Movie review: ‘The Legend of Hercules’

Kellan Lutz plays Hercules in the recently released "The Legend of Hercules."
Summit Entertainment / Provided |



Directed by Renny Harlin

Starring Kellan Lutz, Gaia Weiss, Scott Adkins, Roxanne McKee, Liam Garrigan, Johnathon Schaech, Gaia Weiss, Rade Serbedzija

Rated PG-13, Fantasy, 98 minutes

“The Legend of Hercules” is a half-baked melodrama where Hercules (Kellan Lutz) is lousy with enemies. He’s also smitten with Hebe (Gaia Weiss), the blonde, comely Princess of Crete. Her reciprocation incites the jealous rage of Herc’s cowardly brother, the heir to the Greek throne, Iphicles (Liam Garrigan). Unable or unwilling to fight his own battles, Iphicles depends upon dear old dad, King Amphitryon (Scott Adkins), to sideline Hercules.

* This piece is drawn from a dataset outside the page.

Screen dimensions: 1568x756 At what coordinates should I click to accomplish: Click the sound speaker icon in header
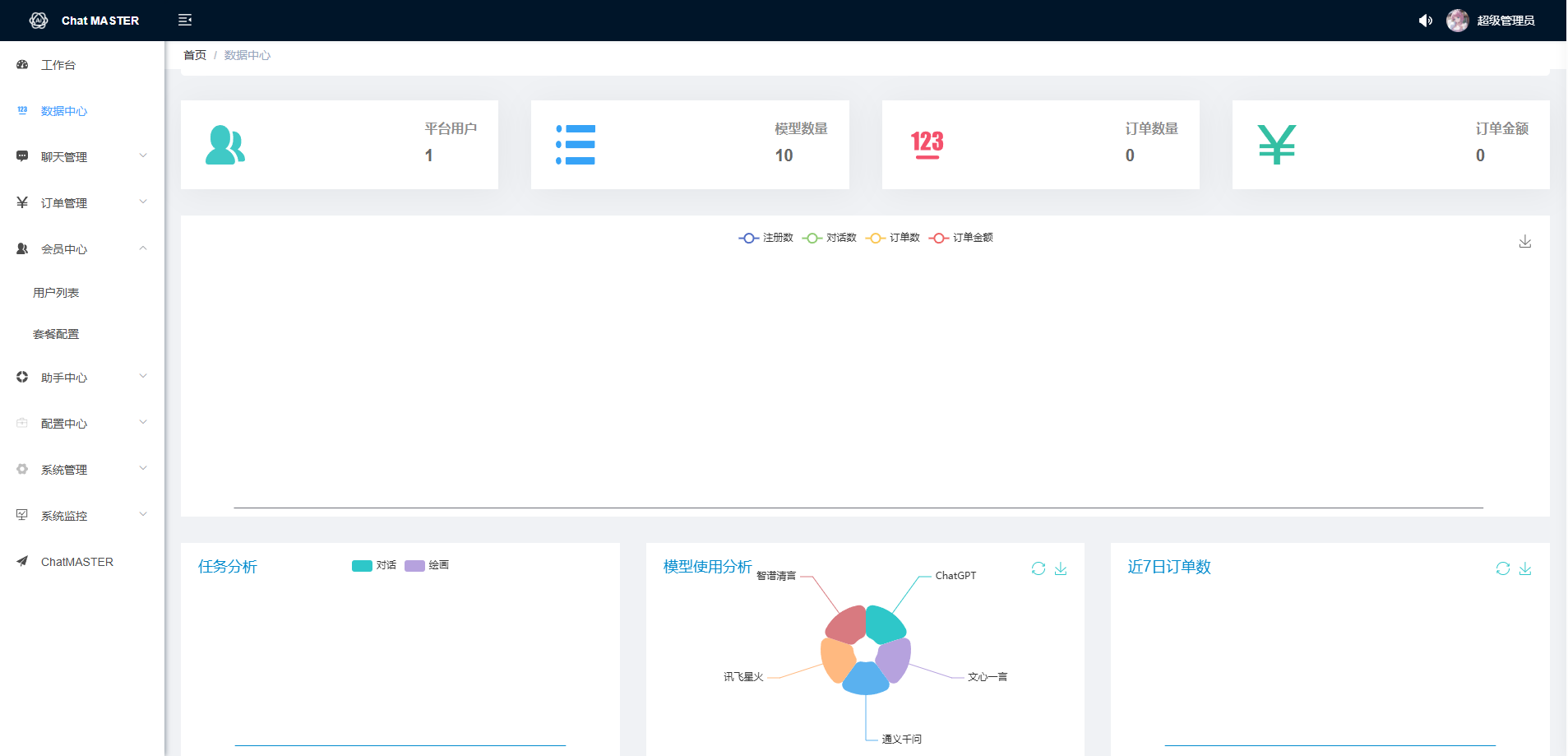(x=1425, y=21)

However, there’s a secret neither Hercules nor his scheming brother and father know. Twenty years earlier, after forcing the lovely Alcmene (Roxanne McKee) to become his queen, King Amphitryon was cuckolded by the god Zeus, producing a demigod son who would one day depose the cruel king.

On the eve preceding Hercules’s banishment, Queen Alcmene reveals her son’s parentage, but it changes nothing in Herc’s heart. The film hastens to season him, setting into motion circumstances that will make the demigod a slave, fighting gladiator-style death matches in a far-off land.

Positioned as the origin story for what Lionsgate hopes will become the next mythological superhero franchise, the story and its action sequences careen across the screen, skidding out of control.

The mortal Hercules endures numerous beatings from which he emerges unscathed, but, after pledging his belief in the almighty Zeus, he is able to summon superhuman strength, as well as command both wind and lightning. These powers ought to put an end to our suffering. Instead, we watch him switch back and forth between mortality and immortality, ensuring protracted battles as he attempts to defeat the cruel king.

The film’s murky CGI and lackluster 3D appear to be hastily done on the cheap. Ditto the script ridden with clunky dialog. A ghastly silver-blue pall hangs over the cinematography, making every scene feel like driving through a fog bank. At least with driving through a fog bank, you eventually might arrive at your destination.